::: Passage shown

Opinion
Case No. 4:16-CV-448-SNLJ
11-03-2017
MEMORANDUM AND ORDER
This matter is before the Court on defendants Good Will Instrument Co., Ltd. ("Good Will"), and Instek America Corp.'s ("Instek") motion to dismiss (#51). The matter is fully briefed. This Court lacks jurisdiction over Good Will because it was not properly served. Thus, the claims against Good Will are dismissed. This Court also lacks personal jurisdiction over Instek, and the claims against it will be dismissed.
I. Background
Marreo Travis ("the decedent") was electrocuted while using a Tenma AC Power Source 72-7675, Serial No. 1102310 ("the Product"), at work. As a result, his mother, father, and daughter brought this wrongful death suit. Several companies were involved in manufacturing, buying, and selling the Product before it arrived at the decedent's workplace.
A. Corporate Structure and Parties
Good Will is a Taiwanese business entity registered in Taiwan. Its principal place of business is in Taiwan, and it has no offices outside Taiwan.
Instek—a California corporation—is Good Will's wholly owned subsidiary. Its principal place of business is located in California. Instek is a wholesaler that purchases all its products from its parent company, Good Will.

::::::
::: Available data

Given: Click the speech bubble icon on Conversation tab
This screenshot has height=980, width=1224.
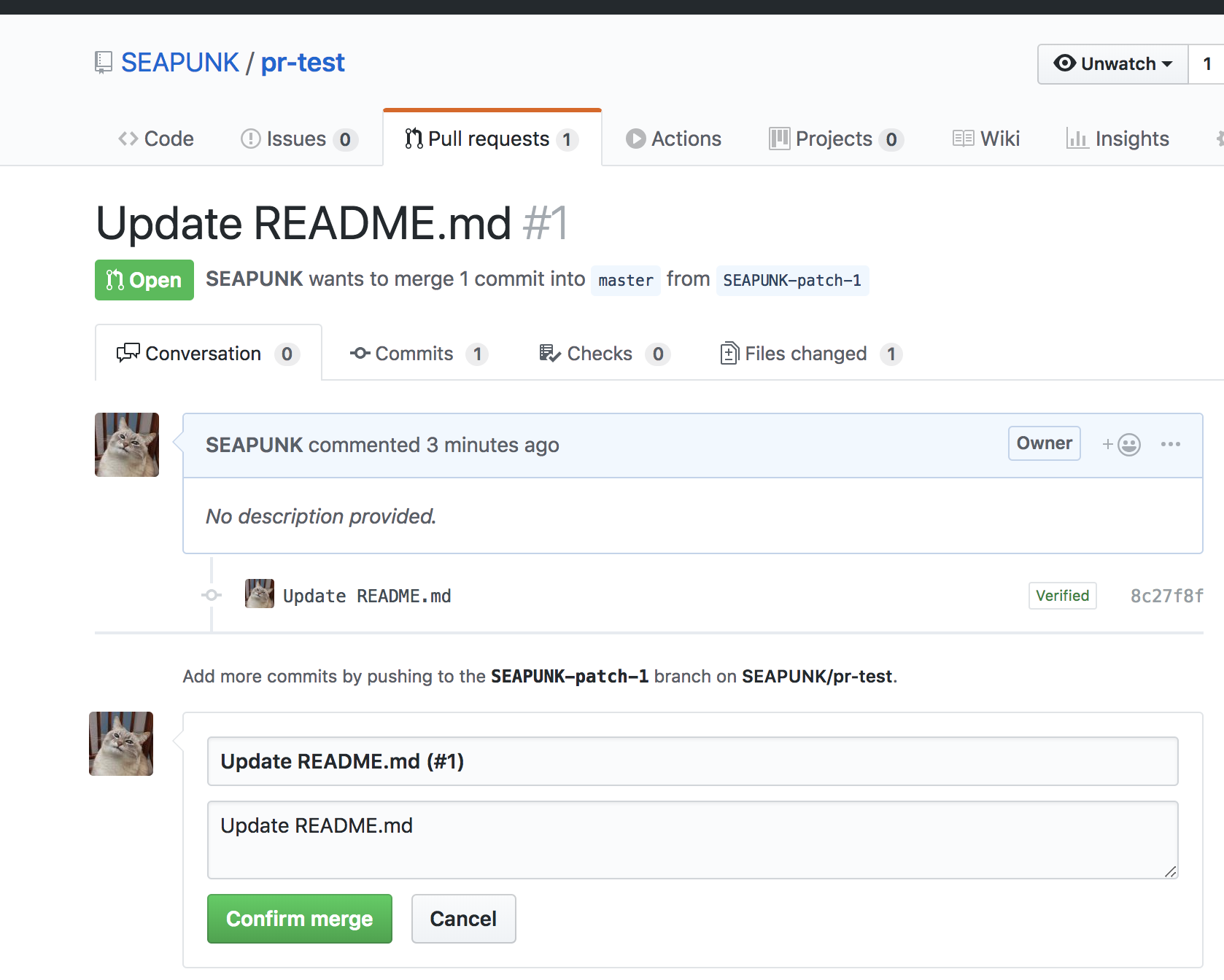Looking at the screenshot, I should [128, 353].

::::::

**Exercise task A:** In the memorandum above the data, which company is Good Will's wholly owned subsidiary?
**Exercise task B:** Extract the part of the memorandum starting with "A. Corporate Structure" and going on through "company, Good Will.", copying it word for word.

**Task output A:** Instek America Corp. ("Instek"), a California corporation.

**Task output B:**
A. Corporate Structure and Parties
Good Will is a Taiwanese business entity registered in Taiwan. Its principal place of business is in Taiwan, and it has no offices outside Taiwan.
Instek—a California corporation—is Good Will's wholly owned subsidiary. Its principal place of business is located in California. Instek is a wholesaler that purchases all its products from its parent company, Good Will.